| Problem to solve |
All of the entries must appear again exactly as written.

Material provided below:

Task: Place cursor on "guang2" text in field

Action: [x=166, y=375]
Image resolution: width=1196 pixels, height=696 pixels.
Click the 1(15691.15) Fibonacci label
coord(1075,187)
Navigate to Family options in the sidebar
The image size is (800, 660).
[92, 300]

End of Material provided.

| Answer space |
Task: Place cursor on "guang2" text in field

Action: [x=166, y=375]
Image resolution: width=1196 pixels, height=696 pixels.
Click the 1(15691.15) Fibonacci label
coord(1075,187)
Navigate to Family options in the sidebar
The image size is (800, 660).
[92, 300]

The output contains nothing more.